Records excerpted from a collection:
####

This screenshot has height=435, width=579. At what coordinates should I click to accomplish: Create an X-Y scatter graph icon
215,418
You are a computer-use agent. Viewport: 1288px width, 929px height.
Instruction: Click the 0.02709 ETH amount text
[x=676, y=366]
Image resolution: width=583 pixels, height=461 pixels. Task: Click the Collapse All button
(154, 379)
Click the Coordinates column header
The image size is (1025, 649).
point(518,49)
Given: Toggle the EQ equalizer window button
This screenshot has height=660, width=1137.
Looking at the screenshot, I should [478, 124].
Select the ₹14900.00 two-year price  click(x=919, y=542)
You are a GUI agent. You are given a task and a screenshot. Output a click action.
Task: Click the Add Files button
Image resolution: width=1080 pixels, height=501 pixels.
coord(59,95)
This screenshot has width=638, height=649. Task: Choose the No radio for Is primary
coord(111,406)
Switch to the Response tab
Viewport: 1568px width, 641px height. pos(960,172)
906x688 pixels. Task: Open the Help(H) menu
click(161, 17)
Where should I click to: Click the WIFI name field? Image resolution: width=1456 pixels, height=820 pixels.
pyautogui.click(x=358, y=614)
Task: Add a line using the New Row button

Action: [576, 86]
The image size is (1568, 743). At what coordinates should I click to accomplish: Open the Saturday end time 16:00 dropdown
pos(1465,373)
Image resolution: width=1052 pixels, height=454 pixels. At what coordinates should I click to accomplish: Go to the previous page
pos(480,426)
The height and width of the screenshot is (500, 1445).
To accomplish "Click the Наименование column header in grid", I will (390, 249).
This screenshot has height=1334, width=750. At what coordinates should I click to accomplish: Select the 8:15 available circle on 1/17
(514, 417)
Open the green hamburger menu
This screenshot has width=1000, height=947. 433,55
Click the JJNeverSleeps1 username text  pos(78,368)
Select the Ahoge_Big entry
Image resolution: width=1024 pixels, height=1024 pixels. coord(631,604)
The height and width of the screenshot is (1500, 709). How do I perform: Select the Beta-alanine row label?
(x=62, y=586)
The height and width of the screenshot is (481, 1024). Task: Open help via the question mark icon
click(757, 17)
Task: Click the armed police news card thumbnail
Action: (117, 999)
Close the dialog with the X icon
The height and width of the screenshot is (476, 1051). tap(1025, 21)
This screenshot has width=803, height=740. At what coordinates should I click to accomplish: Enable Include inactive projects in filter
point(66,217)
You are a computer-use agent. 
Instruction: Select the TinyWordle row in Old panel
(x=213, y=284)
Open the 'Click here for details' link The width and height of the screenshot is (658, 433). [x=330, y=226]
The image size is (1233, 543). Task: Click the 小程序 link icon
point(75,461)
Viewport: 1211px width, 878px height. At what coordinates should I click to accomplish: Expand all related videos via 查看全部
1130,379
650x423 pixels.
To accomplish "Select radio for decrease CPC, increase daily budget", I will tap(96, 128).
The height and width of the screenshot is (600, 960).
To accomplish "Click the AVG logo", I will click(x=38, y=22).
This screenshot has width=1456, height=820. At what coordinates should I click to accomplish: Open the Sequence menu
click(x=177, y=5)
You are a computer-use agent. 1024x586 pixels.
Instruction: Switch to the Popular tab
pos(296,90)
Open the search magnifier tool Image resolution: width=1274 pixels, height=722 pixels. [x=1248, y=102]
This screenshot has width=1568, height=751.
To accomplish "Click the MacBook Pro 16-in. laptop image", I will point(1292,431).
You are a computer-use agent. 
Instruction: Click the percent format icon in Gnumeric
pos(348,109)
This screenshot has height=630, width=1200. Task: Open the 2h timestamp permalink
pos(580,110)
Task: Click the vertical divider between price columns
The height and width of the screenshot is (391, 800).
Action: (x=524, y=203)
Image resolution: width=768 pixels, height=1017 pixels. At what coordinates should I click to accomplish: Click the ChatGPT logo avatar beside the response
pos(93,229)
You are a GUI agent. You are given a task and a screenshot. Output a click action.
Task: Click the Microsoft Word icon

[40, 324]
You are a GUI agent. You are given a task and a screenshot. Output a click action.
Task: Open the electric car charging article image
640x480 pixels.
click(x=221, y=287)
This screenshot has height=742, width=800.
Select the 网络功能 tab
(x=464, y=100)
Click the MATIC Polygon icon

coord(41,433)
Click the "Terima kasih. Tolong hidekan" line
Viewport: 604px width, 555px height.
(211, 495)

####

### What you need to do
The answer consists solely of the lines from the one containing "The height and width of the screenshot is (600, 960)." through the last line of the data above, reproduced exactly.

### Response to the task
The height and width of the screenshot is (600, 960).
To accomplish "Click the AVG logo", I will click(x=38, y=22).
This screenshot has width=1456, height=820. At what coordinates should I click to accomplish: Open the Sequence menu
click(x=177, y=5)
You are a computer-use agent. 1024x586 pixels.
Instruction: Switch to the Popular tab
pos(296,90)
Open the search magnifier tool Image resolution: width=1274 pixels, height=722 pixels. [x=1248, y=102]
This screenshot has width=1568, height=751.
To accomplish "Click the MacBook Pro 16-in. laptop image", I will point(1292,431).
You are a computer-use agent. 
Instruction: Click the percent format icon in Gnumeric
pos(348,109)
This screenshot has height=630, width=1200. Task: Open the 2h timestamp permalink
pos(580,110)
Task: Click the vertical divider between price columns
The height and width of the screenshot is (391, 800).
Action: (x=524, y=203)
Image resolution: width=768 pixels, height=1017 pixels. At what coordinates should I click to accomplish: Click the ChatGPT logo avatar beside the response
pos(93,229)
You are a GUI agent. You are given a task and a screenshot. Output a click action.
Task: Click the Microsoft Word icon

[40, 324]
You are a GUI agent. You are given a task and a screenshot. Output a click action.
Task: Open the electric car charging article image
640x480 pixels.
click(x=221, y=287)
This screenshot has height=742, width=800.
Select the 网络功能 tab
(x=464, y=100)
Click the MATIC Polygon icon

coord(41,433)
Click the "Terima kasih. Tolong hidekan" line
Viewport: 604px width, 555px height.
(211, 495)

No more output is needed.